33.1. “Y se veía, arder el fuego en todos los sitios de la aparición y por todos los que estaban alrededor, como si estuvieran acampados, y su descendimiento no estuvo limitado a un solo lugar, puesto que Dios está en todas partes” (Aristóbulo, Fragmentos, 2; citado por Eusebio de Cesarea, Preparación evangélica, VIII,10,12-17).

33.2. Los que componen historias dicen que en la costa de la isla Británica existe una cueva a los pies de un monte y una abertura sobre la cima. Cuando el viento penetra por la cueva y choca contra las paredes de la cavidad, se oye una resonancia de címbalos golpeados armoniosamente.

33.3. Muchas veces también en los bosques, cuando los arbustos son movidos por repetidas ráfagas de viento: se oye un sonido semejante a un canto de pájaros.

33.4. También los que han compuesto [la historia de] los “Persas” refieren que en los lugares más altos de la región de los Magos (= Capadocia) hay tres montes seguidos, en una gran llanura.
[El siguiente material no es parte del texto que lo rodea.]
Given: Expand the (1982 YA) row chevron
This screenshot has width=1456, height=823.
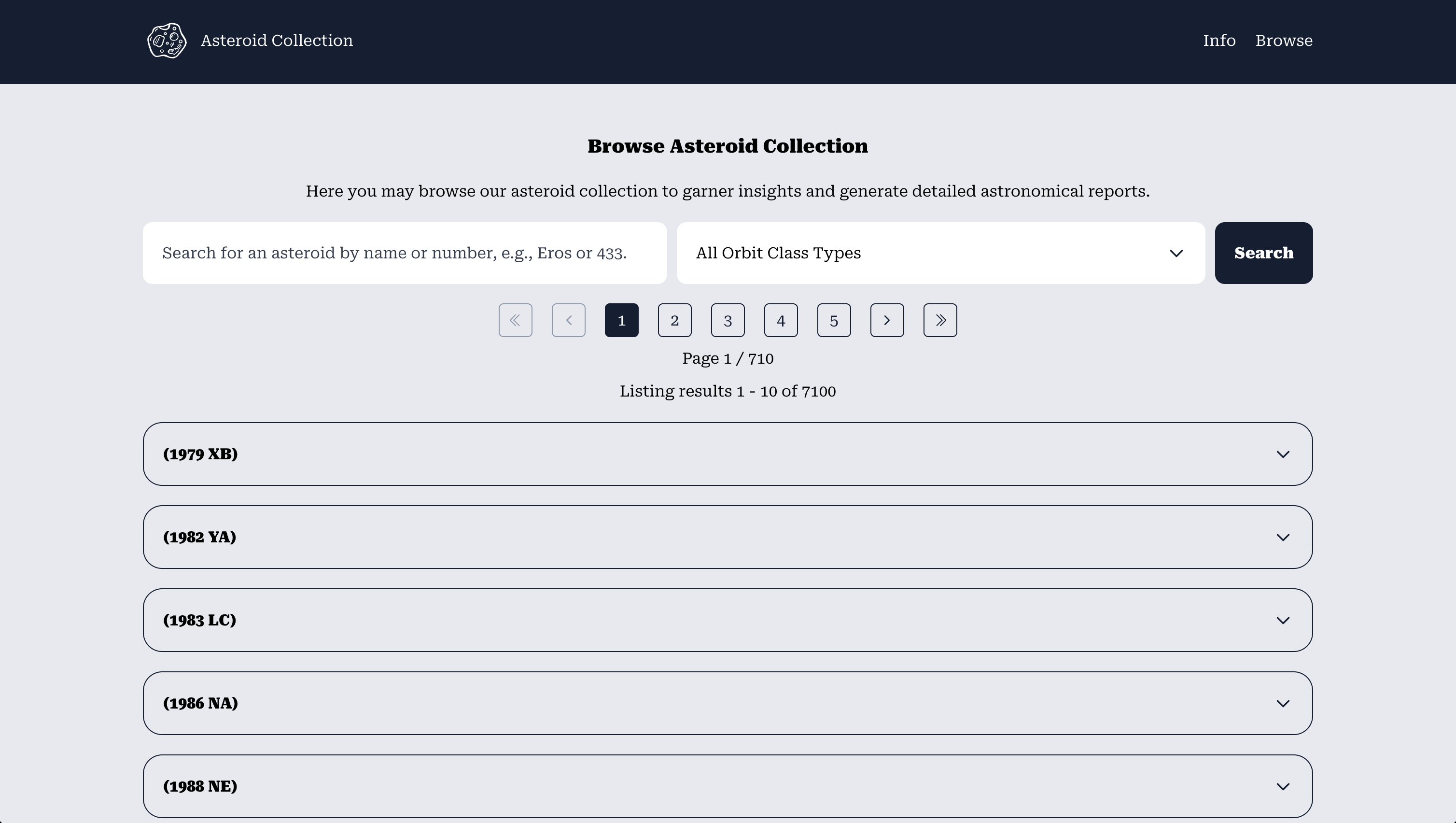Looking at the screenshot, I should point(1283,537).
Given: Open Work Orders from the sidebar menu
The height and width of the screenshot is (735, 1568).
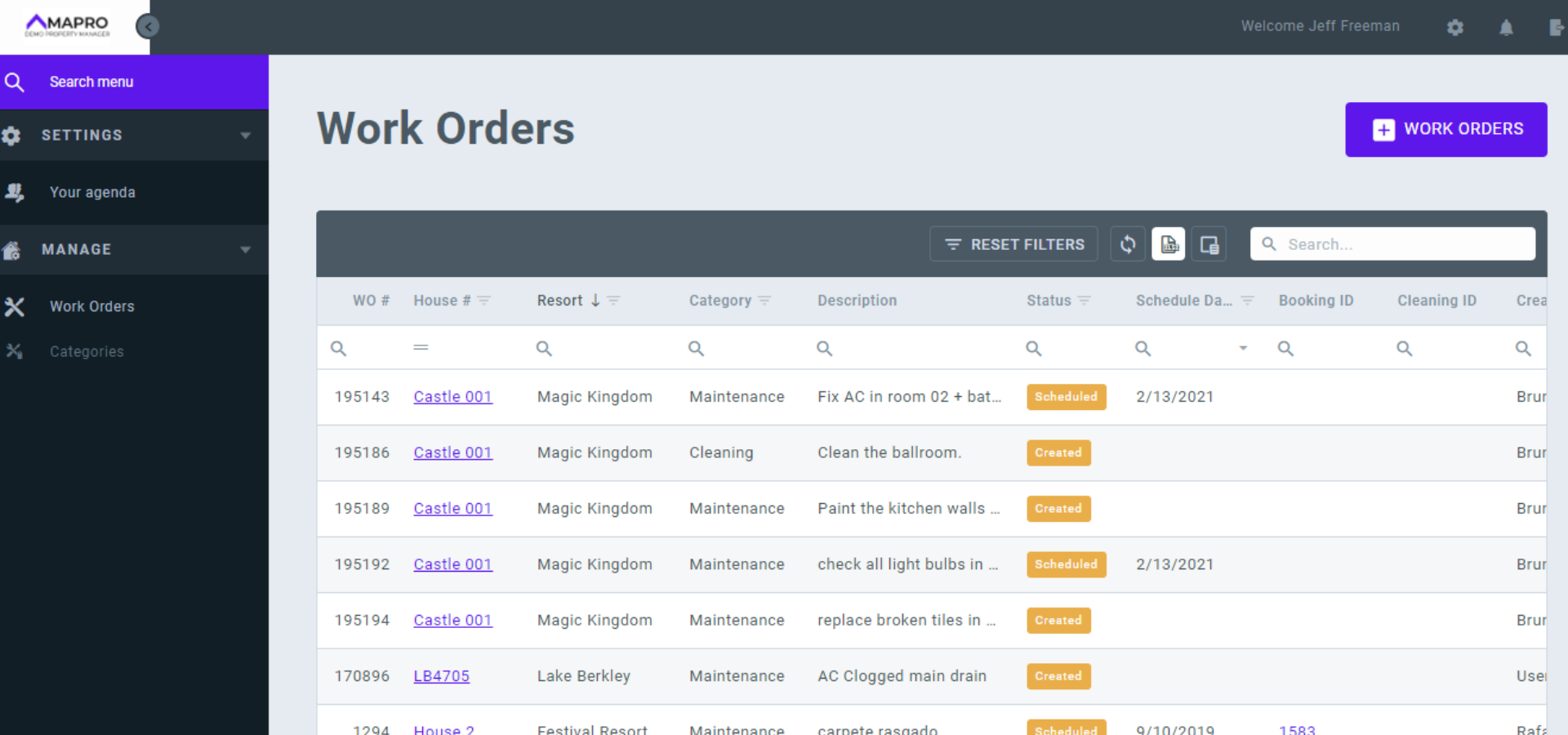Looking at the screenshot, I should tap(91, 306).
Los que atraviesan ese lugar, cuando llegan al primer monte, oyen una voz confusa, como de varios miles de personas que gritan igual que (un escuadrón) en orden de batalla. Y alcanzada la cima [del monte] del medio, oyen también un estrépito más fuerte y a la vez más claro. Y sobre el final sienten cantar como cantos de fiesta de vencedores.
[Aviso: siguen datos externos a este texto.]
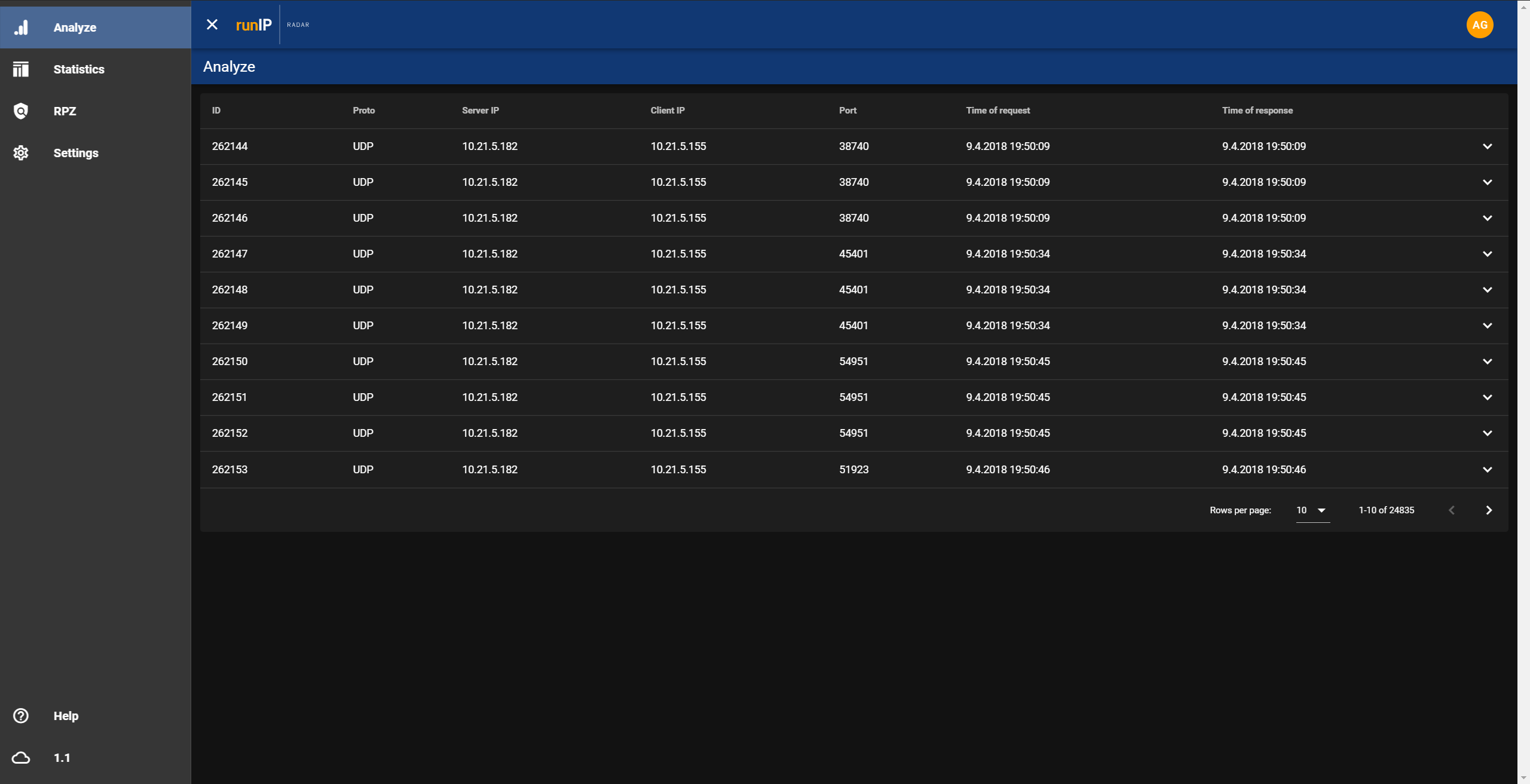The image size is (1530, 784).
Task: Open the RPZ menu item
Action: [x=65, y=111]
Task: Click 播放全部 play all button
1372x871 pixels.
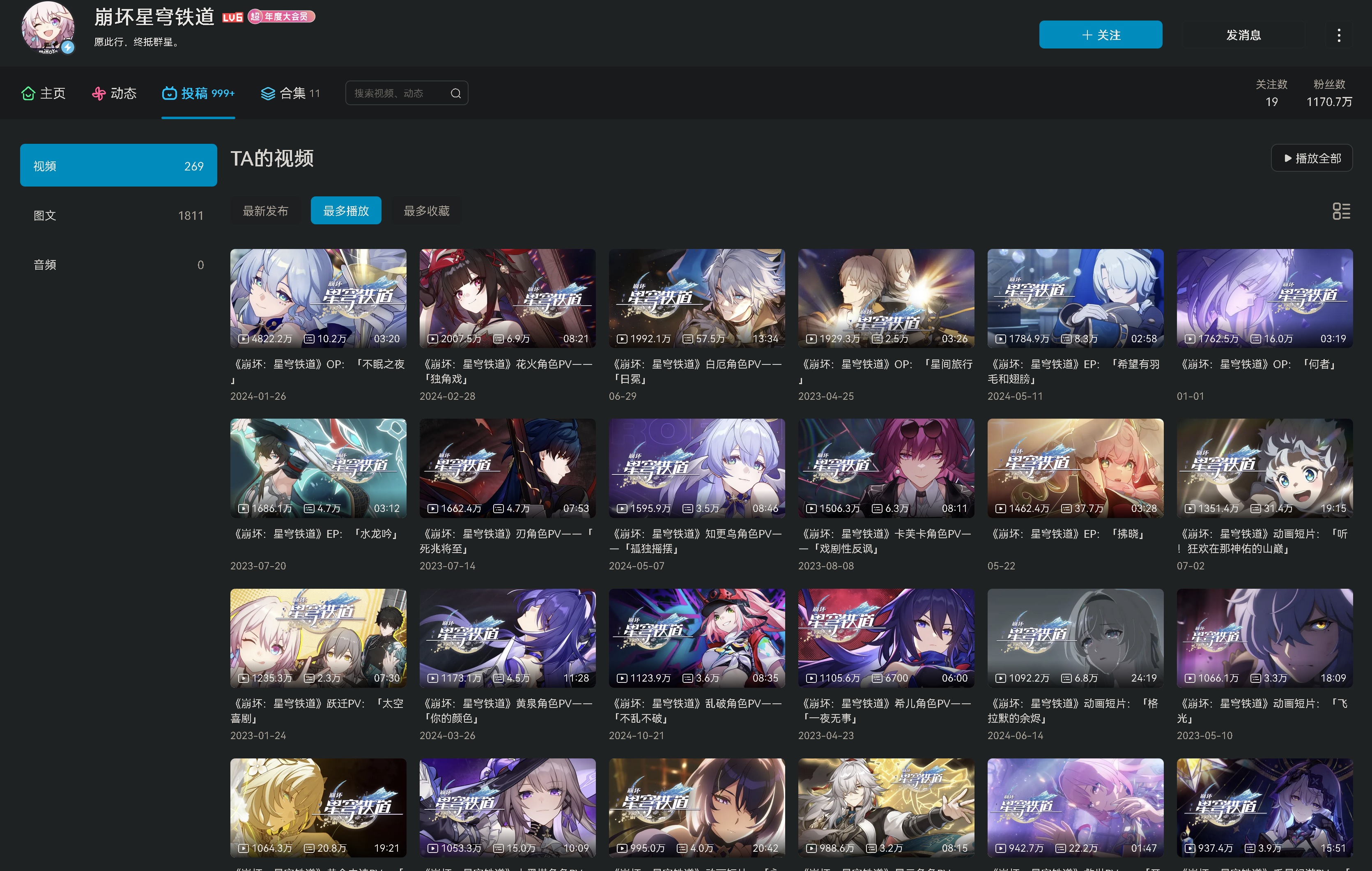Action: click(1312, 158)
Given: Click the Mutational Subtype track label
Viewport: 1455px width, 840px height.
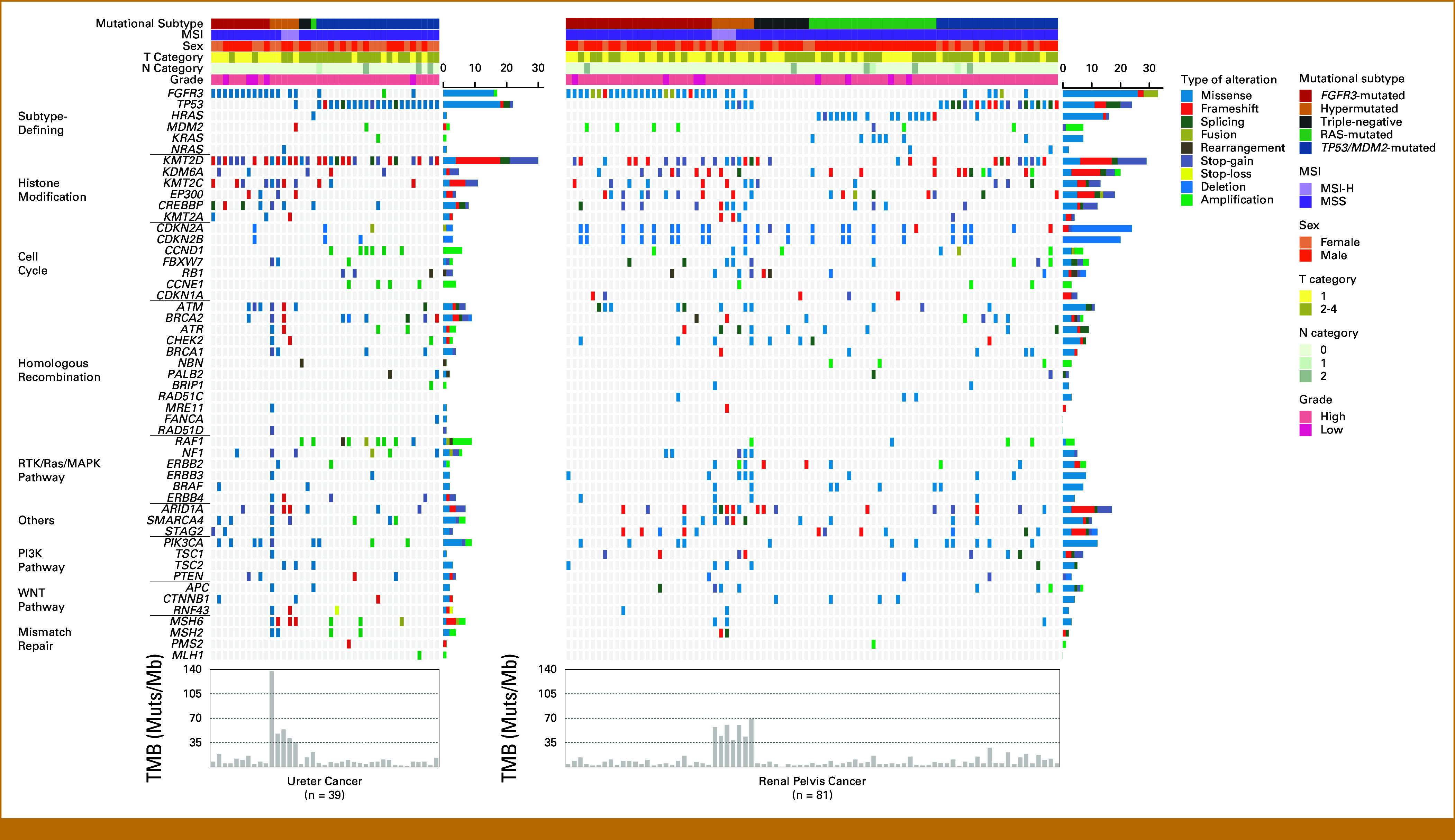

33.5. Pienso que la causa de todos esos sonidos es la llanura del lugar y las concavidades (de allí). Por eso el viento que entra choca dentro y (es) rechazado de nuevo al mismo lugar, resonando con mayor fuerza.

Conclusión del capítulo tercero

34.1. Las cosas son así. Pero Dios todopoderoso, también sin soporte alguno, puede producir sonidos y representaciones auditivas, cuando desea mostrar su grandeza más allá de cuanto se suele confiar al orden físico, con miras a la conversión del alma que todavía no cree a la recepción del mandamiento dado.

34.2. Existiendo una nube y un monte elevado, ¿cómo no era posible escuchar diversos sonidos, al levantarse (lit.: moverse) el viento por la causa que lo produce? Por eso también dice el profeta: “Ustedes oyeron voces de palabras, y no vieron imagen de rostro” (Dt 4,12; lit.: no vieron la semejanza; cf. Jb 28,22).

34.3. Mira cómo la voz del Señor (es) el Verbo sin figura; porque el poder del Verbo (es) la palabra luminosa del Señor, la verdad que ha descendido desde lo alto del cielo sobre la reunión (o: asamblea) de la Iglesia, actuando mediante el servicio directo y luminoso.